▸ **Extracted information**:
** Start **

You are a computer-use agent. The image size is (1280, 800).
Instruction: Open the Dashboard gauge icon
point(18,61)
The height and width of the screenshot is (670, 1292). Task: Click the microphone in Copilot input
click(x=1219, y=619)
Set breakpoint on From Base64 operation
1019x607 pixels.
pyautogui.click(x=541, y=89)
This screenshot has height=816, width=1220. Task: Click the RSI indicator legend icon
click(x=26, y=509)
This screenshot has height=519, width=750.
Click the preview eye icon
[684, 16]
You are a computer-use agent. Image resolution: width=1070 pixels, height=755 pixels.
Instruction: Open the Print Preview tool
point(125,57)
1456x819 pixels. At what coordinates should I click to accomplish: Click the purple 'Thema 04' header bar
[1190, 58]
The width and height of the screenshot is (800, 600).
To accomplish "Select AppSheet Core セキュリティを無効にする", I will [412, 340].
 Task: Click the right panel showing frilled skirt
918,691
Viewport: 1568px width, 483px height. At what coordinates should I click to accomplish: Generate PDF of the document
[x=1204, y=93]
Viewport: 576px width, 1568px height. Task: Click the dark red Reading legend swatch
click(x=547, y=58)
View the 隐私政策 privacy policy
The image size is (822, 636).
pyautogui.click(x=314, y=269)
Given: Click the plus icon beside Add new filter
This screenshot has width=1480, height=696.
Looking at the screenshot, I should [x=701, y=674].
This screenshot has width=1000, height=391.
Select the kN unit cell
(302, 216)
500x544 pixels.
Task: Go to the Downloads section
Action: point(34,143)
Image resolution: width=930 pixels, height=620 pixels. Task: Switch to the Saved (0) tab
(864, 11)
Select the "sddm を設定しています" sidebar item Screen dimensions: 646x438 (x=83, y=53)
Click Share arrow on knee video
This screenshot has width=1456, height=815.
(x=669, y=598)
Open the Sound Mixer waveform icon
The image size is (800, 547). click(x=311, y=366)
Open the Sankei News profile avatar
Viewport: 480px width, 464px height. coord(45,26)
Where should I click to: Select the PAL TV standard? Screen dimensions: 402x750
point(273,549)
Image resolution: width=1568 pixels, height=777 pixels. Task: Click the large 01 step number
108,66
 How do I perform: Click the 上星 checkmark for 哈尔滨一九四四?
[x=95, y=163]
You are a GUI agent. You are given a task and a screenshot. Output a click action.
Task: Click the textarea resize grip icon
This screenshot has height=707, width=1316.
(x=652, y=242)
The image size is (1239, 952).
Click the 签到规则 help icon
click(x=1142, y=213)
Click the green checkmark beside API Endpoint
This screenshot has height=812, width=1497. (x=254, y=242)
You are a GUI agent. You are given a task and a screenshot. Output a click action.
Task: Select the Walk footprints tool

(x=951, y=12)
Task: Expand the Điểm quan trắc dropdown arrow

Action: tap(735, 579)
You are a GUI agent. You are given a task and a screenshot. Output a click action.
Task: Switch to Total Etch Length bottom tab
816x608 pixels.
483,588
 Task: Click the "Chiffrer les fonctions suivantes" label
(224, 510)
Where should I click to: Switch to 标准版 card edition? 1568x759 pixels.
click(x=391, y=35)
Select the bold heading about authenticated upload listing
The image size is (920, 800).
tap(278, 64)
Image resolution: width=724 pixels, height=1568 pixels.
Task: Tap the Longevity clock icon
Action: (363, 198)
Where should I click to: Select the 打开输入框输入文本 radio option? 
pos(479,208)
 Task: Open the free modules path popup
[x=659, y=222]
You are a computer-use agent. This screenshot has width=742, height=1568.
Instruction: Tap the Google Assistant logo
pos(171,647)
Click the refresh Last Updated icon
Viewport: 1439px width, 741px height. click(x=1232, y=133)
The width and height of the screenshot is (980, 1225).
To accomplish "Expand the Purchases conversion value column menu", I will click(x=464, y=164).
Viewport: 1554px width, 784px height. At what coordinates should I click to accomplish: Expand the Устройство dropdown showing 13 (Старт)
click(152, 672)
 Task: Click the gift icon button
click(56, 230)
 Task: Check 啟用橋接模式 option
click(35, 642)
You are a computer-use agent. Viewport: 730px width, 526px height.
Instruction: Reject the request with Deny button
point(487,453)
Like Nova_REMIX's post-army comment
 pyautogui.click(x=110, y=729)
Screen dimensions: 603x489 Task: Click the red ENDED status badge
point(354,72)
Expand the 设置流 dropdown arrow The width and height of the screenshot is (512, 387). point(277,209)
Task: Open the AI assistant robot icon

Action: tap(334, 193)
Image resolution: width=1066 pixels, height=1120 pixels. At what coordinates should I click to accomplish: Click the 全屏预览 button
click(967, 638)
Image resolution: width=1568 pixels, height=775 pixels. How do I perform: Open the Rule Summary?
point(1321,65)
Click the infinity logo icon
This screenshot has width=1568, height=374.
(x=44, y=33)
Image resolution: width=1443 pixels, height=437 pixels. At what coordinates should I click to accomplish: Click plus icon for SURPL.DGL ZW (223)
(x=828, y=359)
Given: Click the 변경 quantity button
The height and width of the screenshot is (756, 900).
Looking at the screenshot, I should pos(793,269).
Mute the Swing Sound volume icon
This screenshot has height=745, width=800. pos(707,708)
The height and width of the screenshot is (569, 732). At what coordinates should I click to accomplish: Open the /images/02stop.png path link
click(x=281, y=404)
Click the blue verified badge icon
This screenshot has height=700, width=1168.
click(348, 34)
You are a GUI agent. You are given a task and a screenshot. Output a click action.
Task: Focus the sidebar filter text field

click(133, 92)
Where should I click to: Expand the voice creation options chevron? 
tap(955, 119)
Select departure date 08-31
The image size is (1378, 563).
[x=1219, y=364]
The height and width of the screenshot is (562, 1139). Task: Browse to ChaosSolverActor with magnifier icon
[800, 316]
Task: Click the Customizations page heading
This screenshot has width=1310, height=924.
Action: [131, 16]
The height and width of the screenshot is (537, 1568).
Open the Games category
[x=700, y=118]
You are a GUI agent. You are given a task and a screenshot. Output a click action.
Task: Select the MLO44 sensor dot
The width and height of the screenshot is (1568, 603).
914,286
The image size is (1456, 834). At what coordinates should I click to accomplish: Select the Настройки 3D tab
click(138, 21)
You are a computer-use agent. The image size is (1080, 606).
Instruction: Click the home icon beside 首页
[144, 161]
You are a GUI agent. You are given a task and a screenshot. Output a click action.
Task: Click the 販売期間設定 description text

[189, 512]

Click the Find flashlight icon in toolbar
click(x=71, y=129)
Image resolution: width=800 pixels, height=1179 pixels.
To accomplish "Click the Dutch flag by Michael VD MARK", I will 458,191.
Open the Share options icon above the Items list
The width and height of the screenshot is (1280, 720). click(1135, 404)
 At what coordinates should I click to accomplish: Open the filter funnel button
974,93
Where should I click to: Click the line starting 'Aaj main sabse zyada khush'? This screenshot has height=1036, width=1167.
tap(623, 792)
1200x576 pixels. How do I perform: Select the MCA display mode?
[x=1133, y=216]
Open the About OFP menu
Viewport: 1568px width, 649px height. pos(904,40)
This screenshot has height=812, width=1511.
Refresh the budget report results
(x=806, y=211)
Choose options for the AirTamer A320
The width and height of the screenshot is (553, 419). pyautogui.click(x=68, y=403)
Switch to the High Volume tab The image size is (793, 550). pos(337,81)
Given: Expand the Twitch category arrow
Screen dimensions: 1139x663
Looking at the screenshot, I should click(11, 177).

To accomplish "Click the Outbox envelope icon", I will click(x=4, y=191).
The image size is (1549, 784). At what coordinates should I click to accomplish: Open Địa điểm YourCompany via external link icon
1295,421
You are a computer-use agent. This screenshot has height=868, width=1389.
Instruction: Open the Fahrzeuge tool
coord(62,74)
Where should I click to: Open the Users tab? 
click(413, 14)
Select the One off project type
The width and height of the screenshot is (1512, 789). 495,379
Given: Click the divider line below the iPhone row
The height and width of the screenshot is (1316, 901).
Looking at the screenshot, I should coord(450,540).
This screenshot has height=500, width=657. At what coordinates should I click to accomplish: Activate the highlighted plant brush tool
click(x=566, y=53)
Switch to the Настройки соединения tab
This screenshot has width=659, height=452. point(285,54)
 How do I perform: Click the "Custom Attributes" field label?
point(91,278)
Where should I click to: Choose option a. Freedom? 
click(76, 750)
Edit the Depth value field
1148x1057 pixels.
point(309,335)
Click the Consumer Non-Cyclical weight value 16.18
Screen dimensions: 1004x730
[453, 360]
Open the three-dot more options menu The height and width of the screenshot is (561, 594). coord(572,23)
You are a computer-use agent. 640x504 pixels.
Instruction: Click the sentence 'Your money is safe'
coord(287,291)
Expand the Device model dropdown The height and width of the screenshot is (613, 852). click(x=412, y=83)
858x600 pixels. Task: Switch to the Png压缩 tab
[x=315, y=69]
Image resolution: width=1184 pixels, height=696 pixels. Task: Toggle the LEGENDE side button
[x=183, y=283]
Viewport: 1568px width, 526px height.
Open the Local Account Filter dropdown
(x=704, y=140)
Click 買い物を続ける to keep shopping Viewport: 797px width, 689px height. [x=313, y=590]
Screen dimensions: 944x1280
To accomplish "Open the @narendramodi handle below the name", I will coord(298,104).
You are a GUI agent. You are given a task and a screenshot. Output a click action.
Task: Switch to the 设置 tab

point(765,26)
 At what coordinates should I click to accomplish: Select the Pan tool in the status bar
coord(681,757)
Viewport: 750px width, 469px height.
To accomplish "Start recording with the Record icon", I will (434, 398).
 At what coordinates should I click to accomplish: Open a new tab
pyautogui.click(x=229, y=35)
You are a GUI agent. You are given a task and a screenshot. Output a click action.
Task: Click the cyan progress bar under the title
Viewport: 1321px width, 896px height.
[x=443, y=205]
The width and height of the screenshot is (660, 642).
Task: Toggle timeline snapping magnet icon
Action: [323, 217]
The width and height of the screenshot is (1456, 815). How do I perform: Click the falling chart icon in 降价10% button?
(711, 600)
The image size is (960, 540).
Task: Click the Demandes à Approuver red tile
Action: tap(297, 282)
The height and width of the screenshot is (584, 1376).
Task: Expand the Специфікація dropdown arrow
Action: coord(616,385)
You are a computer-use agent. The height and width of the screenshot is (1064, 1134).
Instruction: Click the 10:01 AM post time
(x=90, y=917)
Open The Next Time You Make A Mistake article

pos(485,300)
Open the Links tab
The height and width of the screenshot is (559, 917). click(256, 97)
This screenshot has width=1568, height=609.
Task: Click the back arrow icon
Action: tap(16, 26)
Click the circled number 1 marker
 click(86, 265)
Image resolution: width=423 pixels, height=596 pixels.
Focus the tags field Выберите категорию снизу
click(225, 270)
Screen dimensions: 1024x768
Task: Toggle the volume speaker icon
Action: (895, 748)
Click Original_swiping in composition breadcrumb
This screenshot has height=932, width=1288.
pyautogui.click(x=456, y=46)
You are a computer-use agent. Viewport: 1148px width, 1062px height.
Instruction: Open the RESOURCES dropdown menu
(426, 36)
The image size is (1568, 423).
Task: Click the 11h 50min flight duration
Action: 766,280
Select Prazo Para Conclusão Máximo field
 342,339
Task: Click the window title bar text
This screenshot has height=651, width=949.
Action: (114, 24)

** End **

▸ **Work instructions**:
Format the lines of the listing above, starting at the line containing "Task: Click the Customizations page heading" and ending at the line containing "[x=700, y=118]", as a Markdown table with the columns Row and Line. Number each line in Row, and leave out any blank lines.

▸ **Exercise answer**:
| Row | Line |
|---|---|
| 1 | Task: Click the Customizations page heading |
| 2 | This screenshot has width=1310, height=924. |
| 3 | Action: [131, 16] |
| 4 | The height and width of the screenshot is (537, 1568). |
| 5 | Open the Games category |
| 6 | [x=700, y=118] |